• [What is being asked] Below is a guide to autoscaling and load balancing for a gateway, followed by some items. Pick up the guide right after its last line and keep writing it.

• [Selected passage]
Autoscaling and Load Balancing
This guide covers setting up comprehensive autoscaling and load balancing for the gRPC GraphQL Gateway.
Overview
The gateway supports three types of scaling and load balancing:
- Horizontal Pod Autoscaler (HPA) - Scales the number of pods based on metrics
- Vertical Pod Autoscaler (VPA) - Adjusts resource requests/limits for pods
- LoadBalancer - External load balancing for traffic distribution
Horizontal Pod Autoscaler (HPA)
HPA automatically scales the number of pods based on observed CPU, memory, or custom metrics.
Basic Configuration
autoscaling:
enabled: true
minReplicas: 3
maxReplicas: 10
targetCPUUtilizationPercentage: 70
targetMemoryUtilizationPercentage: 80
Custom Metrics
For advanced scaling based on custom metrics:
autoscaling:
enabled: true
minReplicas: 5
maxReplicas: 50
customMetrics:
- type: Pods
pods:
metric:
name: http_requests_per_second
target:
type: AverageValue
averageValue: "1000"

• [Dataset]

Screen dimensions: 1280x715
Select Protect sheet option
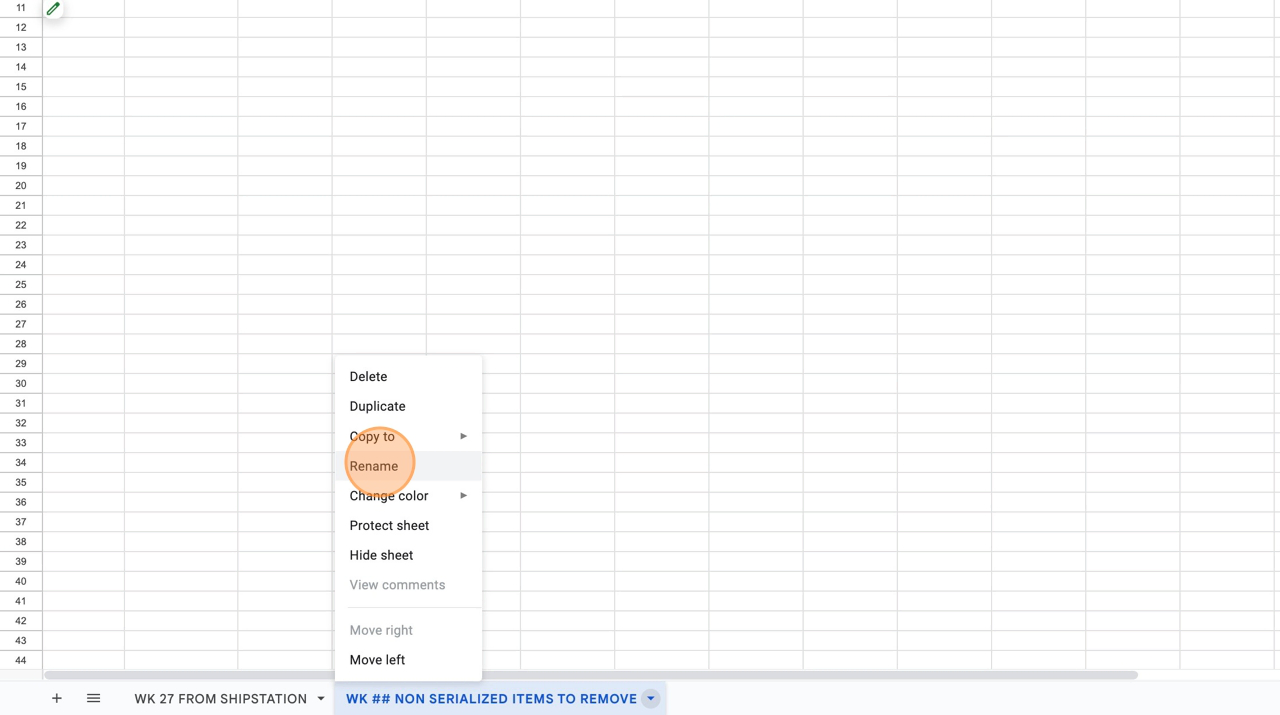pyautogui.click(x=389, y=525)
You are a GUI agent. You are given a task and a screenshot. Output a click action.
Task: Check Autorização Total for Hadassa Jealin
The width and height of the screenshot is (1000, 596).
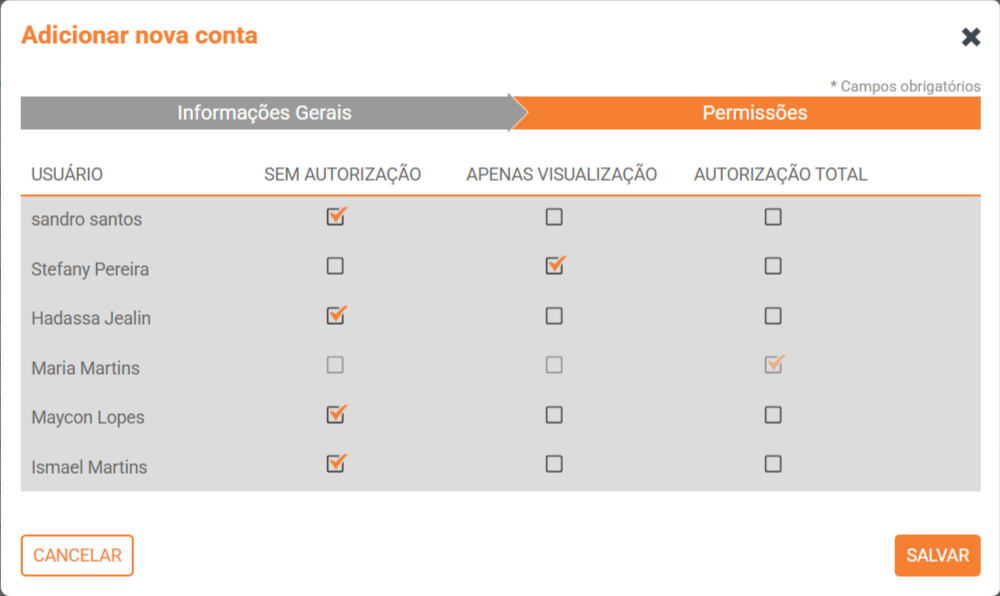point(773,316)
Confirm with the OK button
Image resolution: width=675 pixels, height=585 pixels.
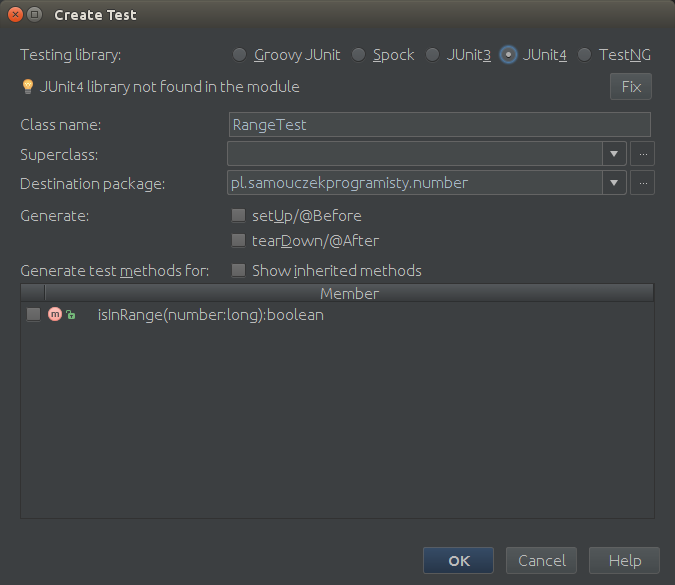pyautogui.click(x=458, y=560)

* * *

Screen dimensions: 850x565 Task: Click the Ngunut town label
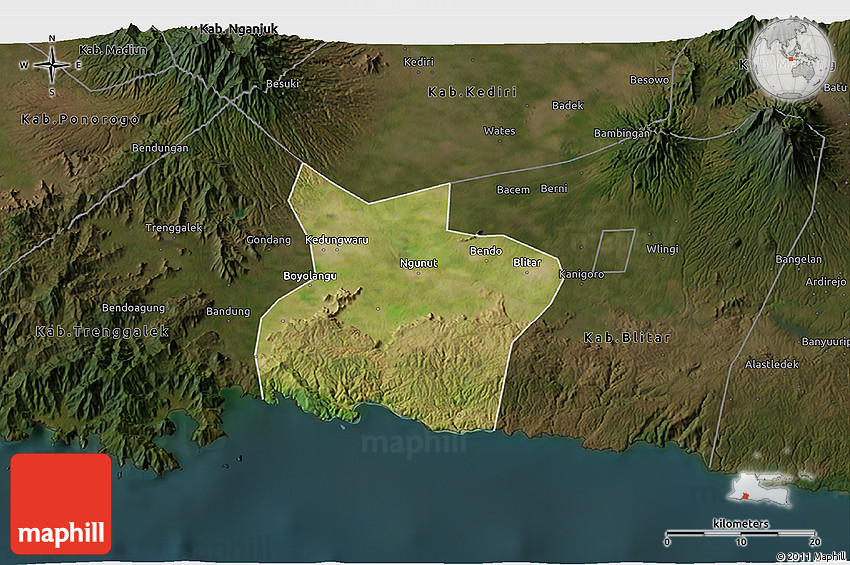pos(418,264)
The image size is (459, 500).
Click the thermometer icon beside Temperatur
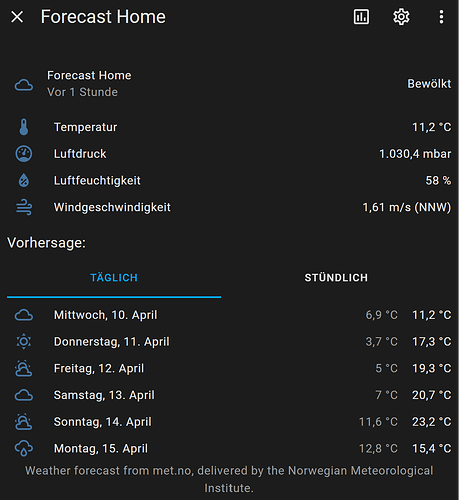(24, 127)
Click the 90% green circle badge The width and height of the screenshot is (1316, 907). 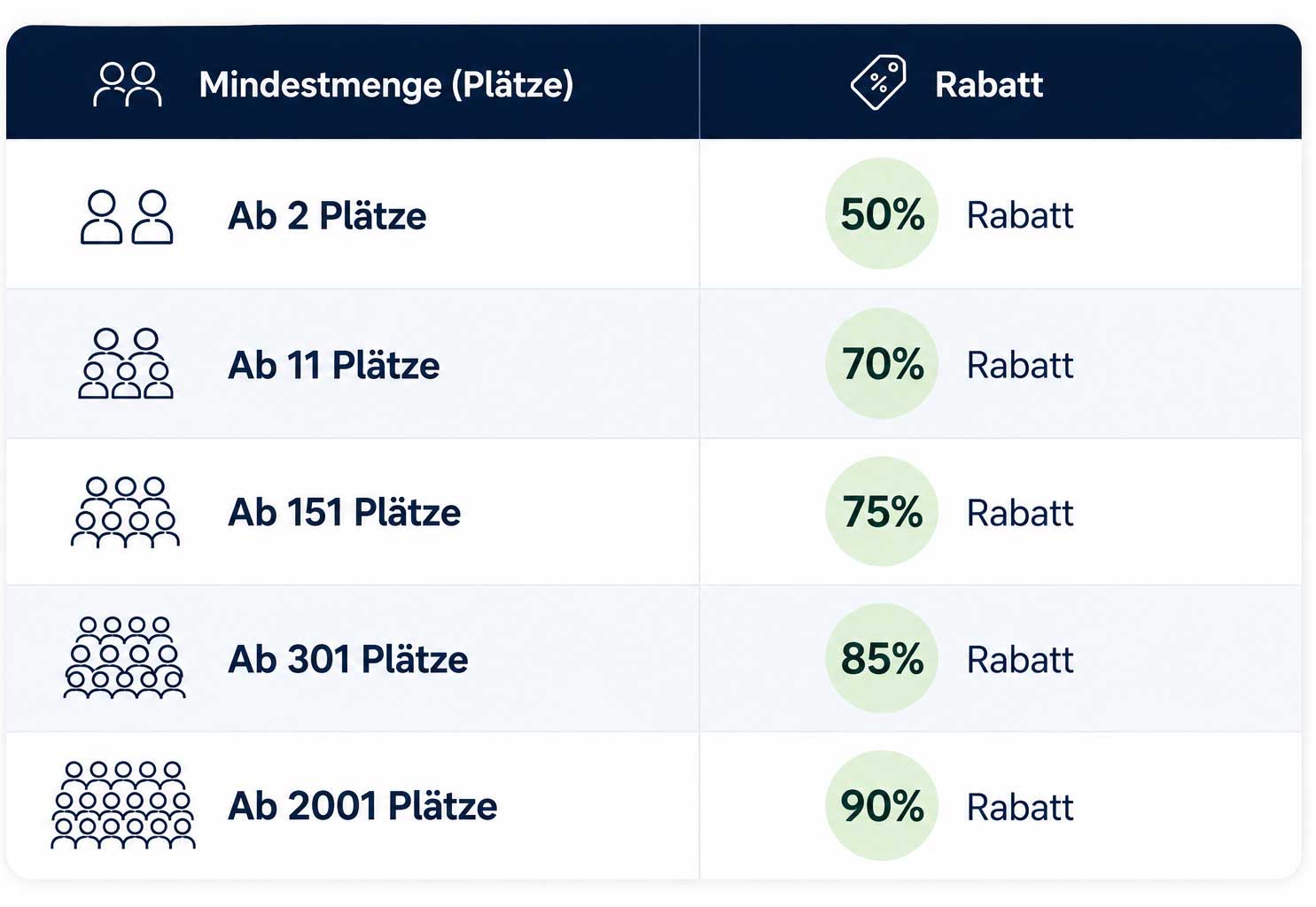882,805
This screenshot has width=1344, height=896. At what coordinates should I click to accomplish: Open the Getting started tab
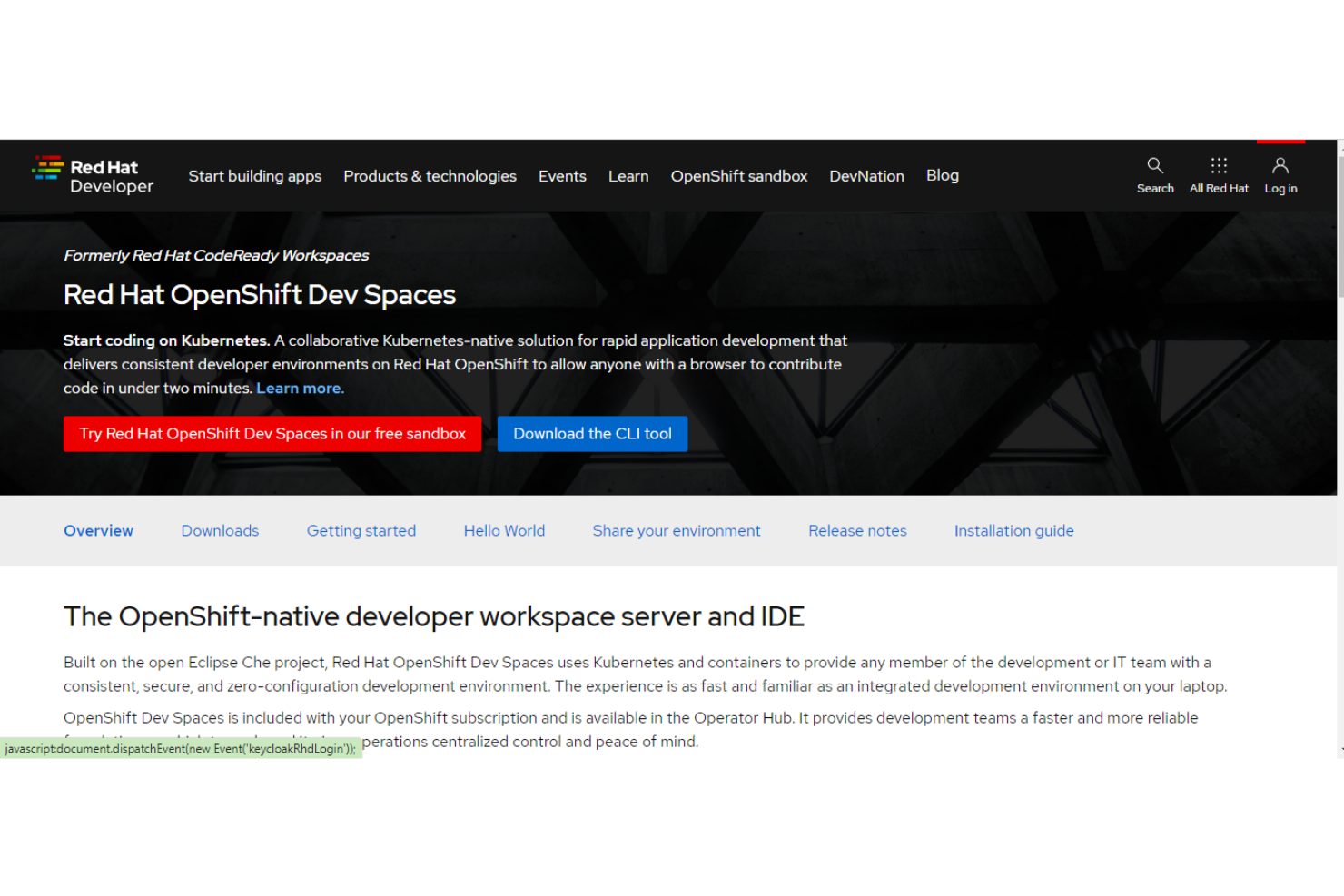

• [Answer to the problem]
Deployment
helm install my-gateway ./grpc-graphql-gateway \
--set autoscaling.enabled=true \
--set autoscaling.minReplicas=3 \
--set autoscaling.maxReplicas=10
Monitoring HPA
# Watch HPA status
kubectl get hpa -w
# Describe HPA for detailed metrics
kubectl describe hpa my-gateway
# View current metrics
kubectl top pods -l app.kubernetes.io/name=grpc-graphql-gateway
Vertical Pod Autoscaler (VPA)
VPA automatically adjusts CPU and memory requests/limits based on actual usage.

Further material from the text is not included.